REQUEST A
Could you rewrite the records between the lines holding "The height and" and "coord(543,642)", inclusive, replacing "checkbox" with "toggle" and keeping everything else unchanged, with the pictures left out?

Love the short film baggage, you have to do what you feel is right, I made the decision to not work away from home anymore when my daughter was born and im glad i did it, money helps but other things in life are more important.

Tina Field Howe

You do brilliant work, Peter! Do what you have to do to survive financially but keep doing your creative work. You'll get there!

Claudio Napoleoni

Ahh ..that's a doozie! BUT! Assessing priorities... I would say.. there is NOTHING like family, and life is like a BAGGAGE. Peter, stick around and still shoot for the stars... they will repay your decision and give you what you are looking for. Perhaps also a mid-point can be negotiated. With software that enables you to stay connected to any office around the world... would it not be feasible to make a proposition to this employer, for ...say...half the money to do the work part-time? no fringe benefits to pay off to you right ? and still quality work performed ?! the proposed scenario ... stay where you are ... and do the work from a remote location,...all while, still having time to peruse your dreams??. Heck that is what I managed to do ! Do what feels right, and when there are kids involved... It an easy decision that ALWAYS pays off in the long run! Just laying the thick my syrup over your waffle bud! PS I love the short, no sound though? Claudio Napoleoni Voice Actor / Narrator

Yanil Molina

I love this story. :-) I really enjoyed watching it. I wish you all the best!

Mark Schaefer

We loved the film over here. (watching with my 5 year old). Great Job! :)

Diana Eiranova-Kyle

Beautifully filmed and wonderful message! Loved the score as well. Congratulations and good luck!

Joe Riley

Hi Peter, I met you at 'Tight Shorts' and would love to stay in touch with you! Joe

Johnny Blue

Truly great work Peter. I love the attention to detail in the comic twists of the script as well as the animation, I just shared it on my Fb page.

Carlo Fiorletta

I like this and the Lollipop Lady Killer. My advice given your situation ( I am divorced dad, since re-married and kids grown ) is to take the job. 240 miles is about 4 hours drive. I was a couple hours from mine. Try to work out a long weekend every 3-4 weeks or so to see your child. Save your money. To make a good feature and have any chance for distribution, real distribution, will need name actor(s) and luck. I can discuss our feature SURVIVING FAMILY with you, Gaming is entertainment and can be important in education also. Good luck.

Mike Grell

Well done, Peter! An introduction, pitch, resume and bio all in one. BAGGAGE is brilliant.

REQUEST B
Can you reproduce the film comments verbatim between "I like this" and "also. Good luck.", inclusive?

RAW RECORDS
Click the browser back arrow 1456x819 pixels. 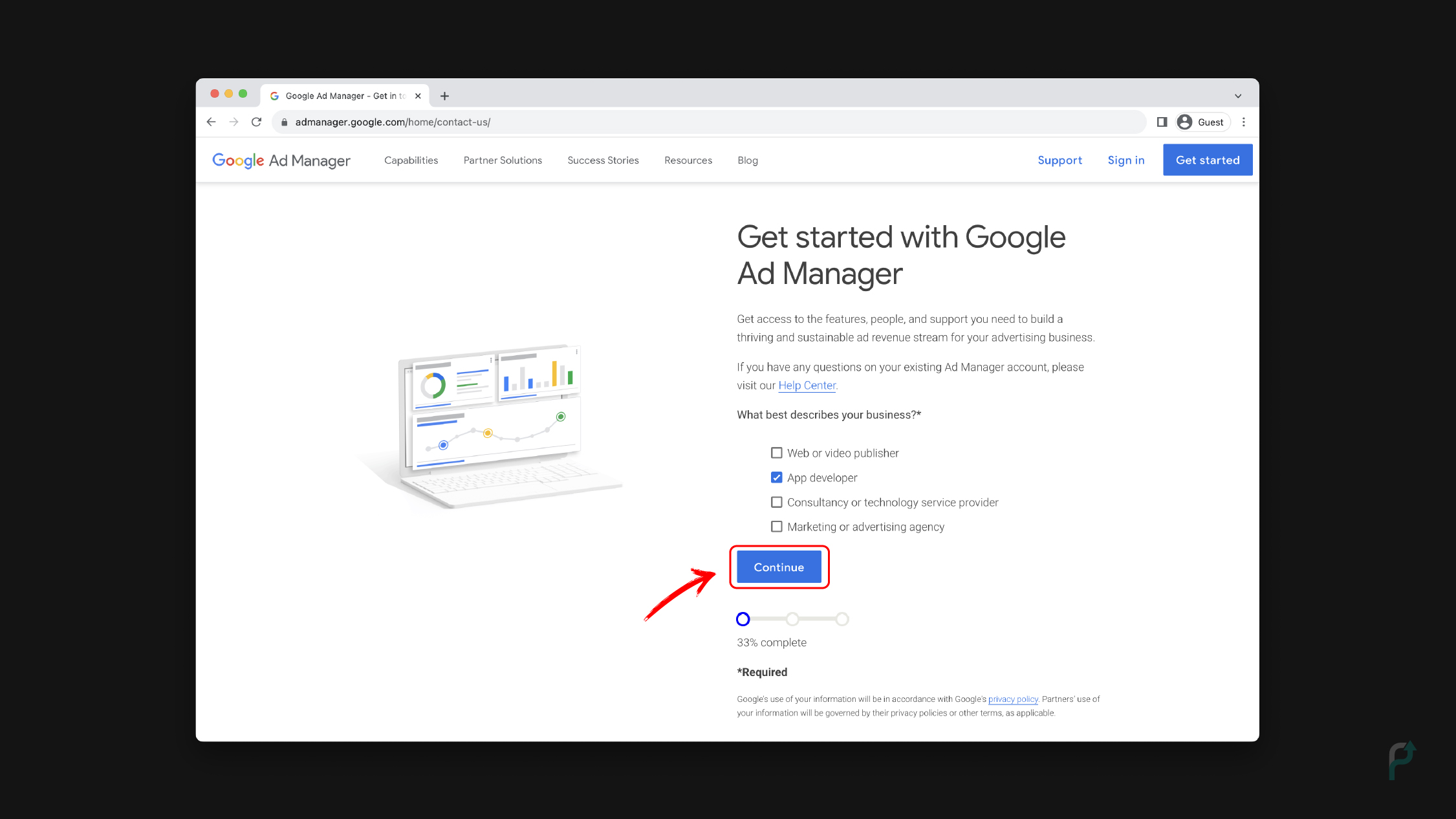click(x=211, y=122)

...

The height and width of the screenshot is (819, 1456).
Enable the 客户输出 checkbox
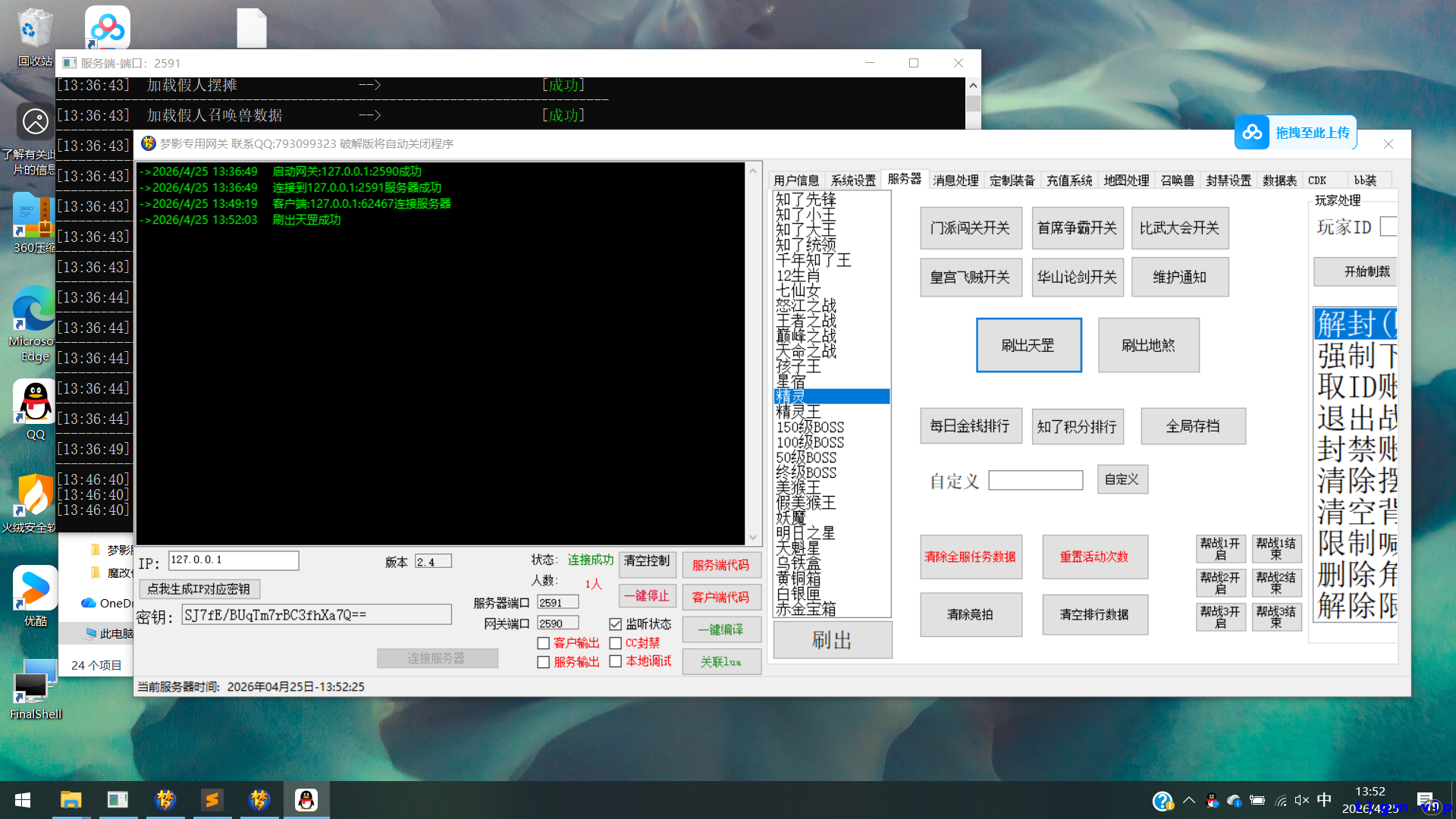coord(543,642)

---

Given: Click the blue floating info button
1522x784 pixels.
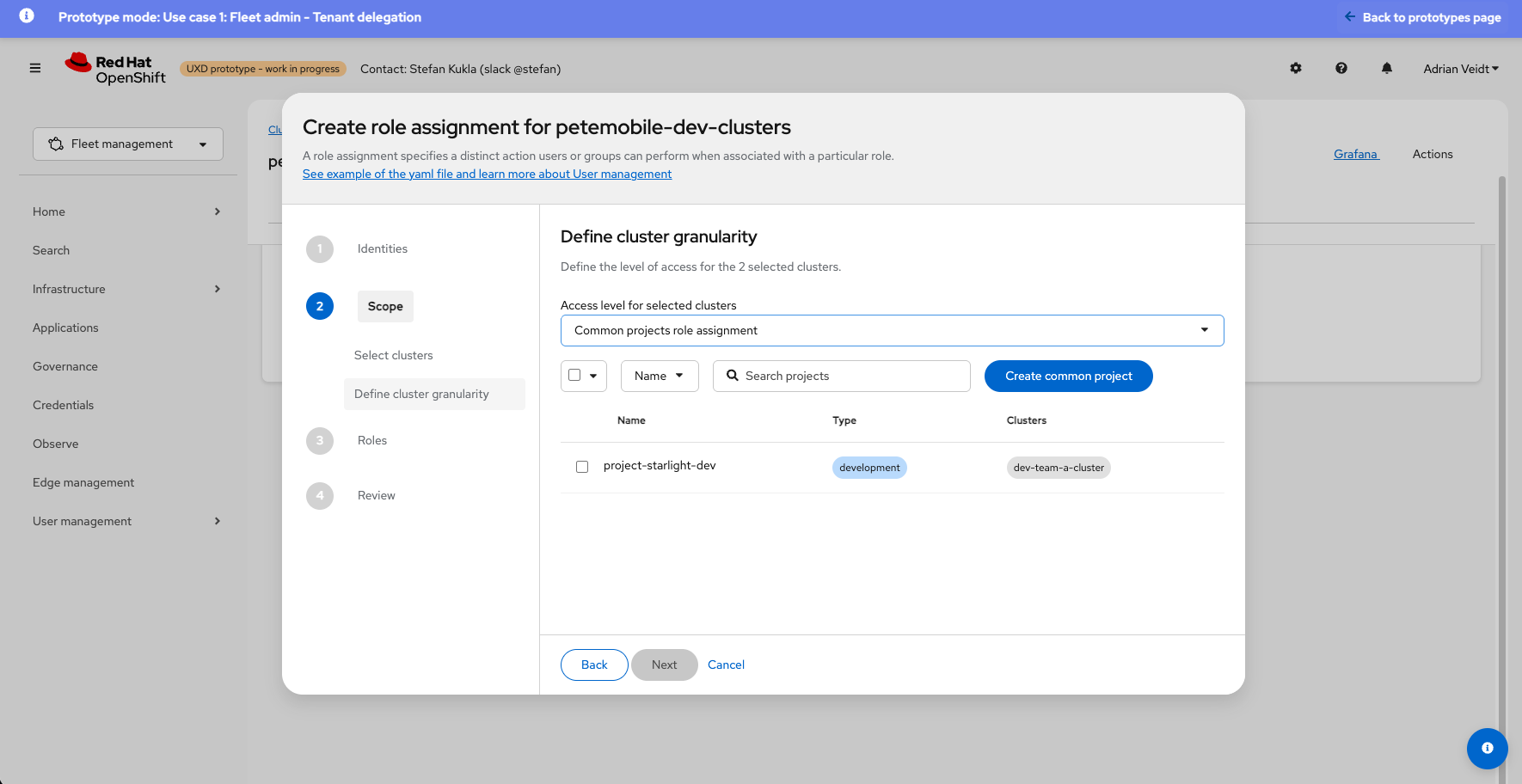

CORRECT ANSWER A
The height and width of the screenshot is (819, 1456).
Enable the 客户输出 toggle
coord(543,642)

CORRECT ANSWER B
I like this and the Lollipop Lady Killer. My advice given your situation ( I am divorced dad, since re-married and kids grown ) is to take the job. 240 miles is about 4 hours drive. I was a couple hours from mine. Try to work out a long weekend every 3-4 weeks or so to see your child. Save your money. To make a good feature and have any chance for distribution, real distribution, will need name actor(s) and luck. I can discuss our feature SURVIVING FAMILY with you, Gaming is entertainment and can be important in education also. Good luck.